> **Required work**
Please copy out all lines of the entries that contain the word "with".

** Opening Dataset extract block **

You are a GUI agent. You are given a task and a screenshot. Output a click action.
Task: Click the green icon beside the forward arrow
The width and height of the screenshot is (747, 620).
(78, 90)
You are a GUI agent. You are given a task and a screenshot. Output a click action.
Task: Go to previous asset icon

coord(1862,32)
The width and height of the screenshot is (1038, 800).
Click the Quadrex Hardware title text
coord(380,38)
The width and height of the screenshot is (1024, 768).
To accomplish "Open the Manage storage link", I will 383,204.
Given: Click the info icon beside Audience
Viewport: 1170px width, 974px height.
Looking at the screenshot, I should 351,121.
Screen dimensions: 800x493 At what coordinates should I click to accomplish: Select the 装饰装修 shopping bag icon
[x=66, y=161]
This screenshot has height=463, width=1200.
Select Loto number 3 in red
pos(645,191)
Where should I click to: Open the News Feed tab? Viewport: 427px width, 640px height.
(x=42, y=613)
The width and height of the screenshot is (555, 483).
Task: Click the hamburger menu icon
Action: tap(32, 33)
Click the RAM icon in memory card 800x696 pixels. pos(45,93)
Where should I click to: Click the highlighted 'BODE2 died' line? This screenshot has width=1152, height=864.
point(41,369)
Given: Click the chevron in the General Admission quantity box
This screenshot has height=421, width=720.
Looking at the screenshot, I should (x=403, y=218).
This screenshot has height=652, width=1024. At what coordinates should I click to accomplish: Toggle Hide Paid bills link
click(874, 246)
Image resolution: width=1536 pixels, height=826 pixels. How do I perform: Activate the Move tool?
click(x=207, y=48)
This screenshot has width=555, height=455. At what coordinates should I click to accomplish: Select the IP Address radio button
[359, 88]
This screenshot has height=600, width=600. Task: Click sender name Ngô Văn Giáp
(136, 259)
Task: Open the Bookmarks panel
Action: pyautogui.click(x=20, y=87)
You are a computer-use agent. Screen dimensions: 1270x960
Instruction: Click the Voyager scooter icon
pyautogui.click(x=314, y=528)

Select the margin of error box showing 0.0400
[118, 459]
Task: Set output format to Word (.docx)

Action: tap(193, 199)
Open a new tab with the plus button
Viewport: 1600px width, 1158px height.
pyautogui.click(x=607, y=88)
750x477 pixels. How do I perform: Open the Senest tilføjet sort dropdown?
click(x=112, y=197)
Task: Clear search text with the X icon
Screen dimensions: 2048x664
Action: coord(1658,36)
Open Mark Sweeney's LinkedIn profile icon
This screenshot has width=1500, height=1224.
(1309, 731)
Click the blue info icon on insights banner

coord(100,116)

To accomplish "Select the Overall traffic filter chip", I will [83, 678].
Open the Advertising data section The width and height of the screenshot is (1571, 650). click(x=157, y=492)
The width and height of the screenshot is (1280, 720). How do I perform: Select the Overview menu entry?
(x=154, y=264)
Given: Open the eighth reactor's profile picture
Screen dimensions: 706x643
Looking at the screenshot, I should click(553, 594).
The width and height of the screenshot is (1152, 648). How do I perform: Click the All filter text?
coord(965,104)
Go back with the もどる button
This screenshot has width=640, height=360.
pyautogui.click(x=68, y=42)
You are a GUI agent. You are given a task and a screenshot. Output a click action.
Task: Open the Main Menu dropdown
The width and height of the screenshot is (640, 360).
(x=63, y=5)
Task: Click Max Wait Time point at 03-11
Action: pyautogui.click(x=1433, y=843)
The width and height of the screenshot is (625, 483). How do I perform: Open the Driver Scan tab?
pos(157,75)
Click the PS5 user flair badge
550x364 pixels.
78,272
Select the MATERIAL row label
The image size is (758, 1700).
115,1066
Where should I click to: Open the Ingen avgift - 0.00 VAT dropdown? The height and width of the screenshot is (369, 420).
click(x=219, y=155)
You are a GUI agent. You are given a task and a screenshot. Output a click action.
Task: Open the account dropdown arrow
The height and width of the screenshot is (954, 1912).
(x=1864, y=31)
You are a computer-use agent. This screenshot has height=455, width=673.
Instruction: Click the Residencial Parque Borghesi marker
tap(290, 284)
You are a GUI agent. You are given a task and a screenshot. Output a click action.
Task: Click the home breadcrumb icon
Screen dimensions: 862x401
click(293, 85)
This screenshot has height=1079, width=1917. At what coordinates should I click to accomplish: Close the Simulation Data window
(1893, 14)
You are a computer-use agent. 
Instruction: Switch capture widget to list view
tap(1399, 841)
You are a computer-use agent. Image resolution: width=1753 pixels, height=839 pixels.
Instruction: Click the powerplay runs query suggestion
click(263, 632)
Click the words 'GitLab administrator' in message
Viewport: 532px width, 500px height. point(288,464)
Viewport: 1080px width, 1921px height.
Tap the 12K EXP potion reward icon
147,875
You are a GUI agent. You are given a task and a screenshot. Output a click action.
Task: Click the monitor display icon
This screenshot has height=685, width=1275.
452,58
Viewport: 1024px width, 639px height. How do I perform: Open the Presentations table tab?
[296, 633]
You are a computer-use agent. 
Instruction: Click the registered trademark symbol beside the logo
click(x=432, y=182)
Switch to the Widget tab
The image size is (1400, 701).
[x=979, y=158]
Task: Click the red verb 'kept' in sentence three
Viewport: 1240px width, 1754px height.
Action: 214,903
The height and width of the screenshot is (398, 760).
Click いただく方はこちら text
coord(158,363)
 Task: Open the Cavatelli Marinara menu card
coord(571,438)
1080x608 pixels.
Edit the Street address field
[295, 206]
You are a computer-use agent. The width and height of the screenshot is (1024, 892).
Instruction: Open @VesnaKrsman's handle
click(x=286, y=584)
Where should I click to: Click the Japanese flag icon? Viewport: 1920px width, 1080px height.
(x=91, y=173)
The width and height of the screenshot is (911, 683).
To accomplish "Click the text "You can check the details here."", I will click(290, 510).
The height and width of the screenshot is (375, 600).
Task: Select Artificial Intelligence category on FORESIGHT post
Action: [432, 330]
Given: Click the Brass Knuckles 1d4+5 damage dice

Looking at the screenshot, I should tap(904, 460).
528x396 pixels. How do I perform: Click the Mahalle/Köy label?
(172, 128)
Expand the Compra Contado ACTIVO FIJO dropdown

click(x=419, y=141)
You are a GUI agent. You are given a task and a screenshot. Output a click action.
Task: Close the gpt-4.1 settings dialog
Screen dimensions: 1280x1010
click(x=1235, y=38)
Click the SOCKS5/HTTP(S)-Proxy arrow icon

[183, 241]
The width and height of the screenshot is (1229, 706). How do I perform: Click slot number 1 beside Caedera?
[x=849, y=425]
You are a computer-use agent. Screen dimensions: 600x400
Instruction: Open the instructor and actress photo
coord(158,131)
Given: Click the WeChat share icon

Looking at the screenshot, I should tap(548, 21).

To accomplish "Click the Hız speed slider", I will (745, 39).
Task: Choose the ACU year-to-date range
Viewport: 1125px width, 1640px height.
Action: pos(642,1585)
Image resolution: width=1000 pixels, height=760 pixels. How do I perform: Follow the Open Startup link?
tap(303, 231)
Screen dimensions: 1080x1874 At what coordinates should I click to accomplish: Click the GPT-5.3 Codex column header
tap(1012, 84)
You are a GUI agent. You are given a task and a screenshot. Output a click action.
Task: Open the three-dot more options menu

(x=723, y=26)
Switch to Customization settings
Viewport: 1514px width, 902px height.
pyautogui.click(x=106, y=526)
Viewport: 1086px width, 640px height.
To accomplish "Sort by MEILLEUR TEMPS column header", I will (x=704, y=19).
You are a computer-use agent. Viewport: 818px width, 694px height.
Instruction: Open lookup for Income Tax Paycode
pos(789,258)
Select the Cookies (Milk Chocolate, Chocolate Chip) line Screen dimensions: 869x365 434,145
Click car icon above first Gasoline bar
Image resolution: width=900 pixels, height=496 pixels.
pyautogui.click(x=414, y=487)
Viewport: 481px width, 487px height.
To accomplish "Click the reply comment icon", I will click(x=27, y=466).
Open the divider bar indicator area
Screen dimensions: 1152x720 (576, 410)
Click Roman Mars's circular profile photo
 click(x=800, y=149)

** Closing Dataset extract block **

> **Problem solution**
Open a new tab with the plus button
Task: Clear search text with the X icon
Go back with the もどる button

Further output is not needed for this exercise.